On Thanksgiving Day I ran a Turkey Trot. Well, actually, I
ran a Fun Run and a Turkey Trot. My daughter went with me to the race and
begged me to run the two-mile fun run with her since she didn’t want to run it
alone. (Over two thousand people ran the fun run, so she was hardly “alone.”) I
gave in. Consequently, I ran the two-mile run with her (in about eighteen
minutes), and then hurried back to the starting line to run the 10K turkey
trot.
Decartes said, “I think, therefore I am.” When we engage
ourselves in activities that make us look inward at our thoughts , it makes us
more alive. As I ran that day, I looked inward and thought about all the sounds
I would have missed that day if I had plugged headphones into my ears and
cranked up my favorite songs.
I would have missed the conversation with my thirteen year-old
daughter. Teenagers have amazing, adaptable minds uncorrupted by the rigid
thinking of the adult world. They are alive with wonder and insight that adults
have long since lost or surrendered to the perceived realities of life.
I would have missed the nervous chatter of the starting line
– “Are you ready?” “How fast do you think you will run it?” “I’ve really got to
go pee, but the line is too long.” “Dude, I can’t believe you drank all that
vodka last night.”
I might have missed the wail of the air horn as it signaled
the start of the race and the runners’ cheers, excited to finally start the
race. A police siren announced the coming of the lead runners. During the first
half mile the street was lined with jubilant spectators coming to cheer on
family members and friends. They shouted encouragement and called out names. I
could hear the clicking of cameras.
At the first turn one of the race volunteers was telling
everyone to stay to the left. A police bullhorn commanded passing motorists to
slow down, and I listened to the quiet hum of his BMW motorcycle.
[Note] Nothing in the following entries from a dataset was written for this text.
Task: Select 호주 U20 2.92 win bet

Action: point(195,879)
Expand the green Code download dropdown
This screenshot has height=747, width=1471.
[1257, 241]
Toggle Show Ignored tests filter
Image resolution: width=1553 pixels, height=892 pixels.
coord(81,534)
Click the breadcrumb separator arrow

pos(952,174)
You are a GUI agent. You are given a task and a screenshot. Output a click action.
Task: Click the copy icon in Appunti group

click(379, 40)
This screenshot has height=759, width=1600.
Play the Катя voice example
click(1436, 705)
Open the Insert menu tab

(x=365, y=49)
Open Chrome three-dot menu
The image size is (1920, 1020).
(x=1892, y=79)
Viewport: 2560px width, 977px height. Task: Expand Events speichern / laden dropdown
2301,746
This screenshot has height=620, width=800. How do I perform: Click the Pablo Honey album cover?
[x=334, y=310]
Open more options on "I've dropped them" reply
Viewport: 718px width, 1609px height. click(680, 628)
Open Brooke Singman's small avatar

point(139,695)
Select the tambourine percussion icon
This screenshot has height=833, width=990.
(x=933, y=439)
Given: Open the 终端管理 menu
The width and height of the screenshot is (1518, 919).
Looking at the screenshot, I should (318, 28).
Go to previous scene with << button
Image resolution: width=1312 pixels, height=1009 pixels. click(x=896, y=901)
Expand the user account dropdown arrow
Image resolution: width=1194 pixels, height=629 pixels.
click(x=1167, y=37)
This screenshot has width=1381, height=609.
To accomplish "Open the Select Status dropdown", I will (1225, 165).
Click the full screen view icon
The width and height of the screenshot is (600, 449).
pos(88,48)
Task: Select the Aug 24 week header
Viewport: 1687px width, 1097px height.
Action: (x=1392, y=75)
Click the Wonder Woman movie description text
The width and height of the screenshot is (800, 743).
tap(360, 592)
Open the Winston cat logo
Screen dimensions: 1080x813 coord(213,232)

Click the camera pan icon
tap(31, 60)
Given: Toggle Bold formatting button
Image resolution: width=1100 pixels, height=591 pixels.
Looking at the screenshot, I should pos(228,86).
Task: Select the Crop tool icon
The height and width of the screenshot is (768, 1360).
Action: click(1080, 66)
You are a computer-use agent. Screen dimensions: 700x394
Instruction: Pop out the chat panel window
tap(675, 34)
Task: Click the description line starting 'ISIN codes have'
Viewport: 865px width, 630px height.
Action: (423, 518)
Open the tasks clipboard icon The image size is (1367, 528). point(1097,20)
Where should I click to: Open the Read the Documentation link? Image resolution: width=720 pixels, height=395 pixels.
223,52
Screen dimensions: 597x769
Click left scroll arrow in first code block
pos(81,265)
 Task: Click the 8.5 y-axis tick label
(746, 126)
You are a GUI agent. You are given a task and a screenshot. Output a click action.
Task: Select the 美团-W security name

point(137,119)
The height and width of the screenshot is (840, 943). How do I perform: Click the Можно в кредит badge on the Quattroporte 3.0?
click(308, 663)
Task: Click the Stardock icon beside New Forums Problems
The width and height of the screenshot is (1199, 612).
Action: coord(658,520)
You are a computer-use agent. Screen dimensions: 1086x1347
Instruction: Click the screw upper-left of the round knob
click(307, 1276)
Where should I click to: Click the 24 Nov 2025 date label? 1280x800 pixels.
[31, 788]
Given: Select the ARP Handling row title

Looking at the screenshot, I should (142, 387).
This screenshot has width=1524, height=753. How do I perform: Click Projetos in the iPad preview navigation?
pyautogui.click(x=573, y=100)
Then as the crowd settled into its pace, it got eerily
quiet. I heard the shuffling of feet against the asphalt. I heard the friction
of fabric as running shorts rubbed against thighs. I heard the huffing and
puffing of racers striving to get air into taxed lungs. The sound of spitting
runners spewing their nervous spittle became evident. I heard the quiet hum of
passing traffic. In the distance I heard the music at the finish line teasing
me and urging me to hurry.
Just before the one mile point a father stood on the side of
the course with three small kids and a boom box playing “Eye of the Tiger.” I
heard and felt the thumping beat, the encouraging words, and the wail of the
guitar. I heard his daughter crying that she was cold. I heard him shout
encouragement and tell his daughter to look for Mommy.
At the one-mile point I heard things like, “We need to speed
up,” and “We’re doing good.” I swore I heard the ticking of the clock as it
mocked me, and my lack of speed, that morning. Just past the mocking clock
volunteers were passing out water. I heard water spilling onto the concrete as
runners tried to drink on the run and missed their mouths. I heard, “Thank
You,” over and over again as racers thanked the volunteers. I heard the hollow
clunk of paper cups as they were tossed aside. I heard gasps for air as racers
gulped down the last of their water and sucked in air.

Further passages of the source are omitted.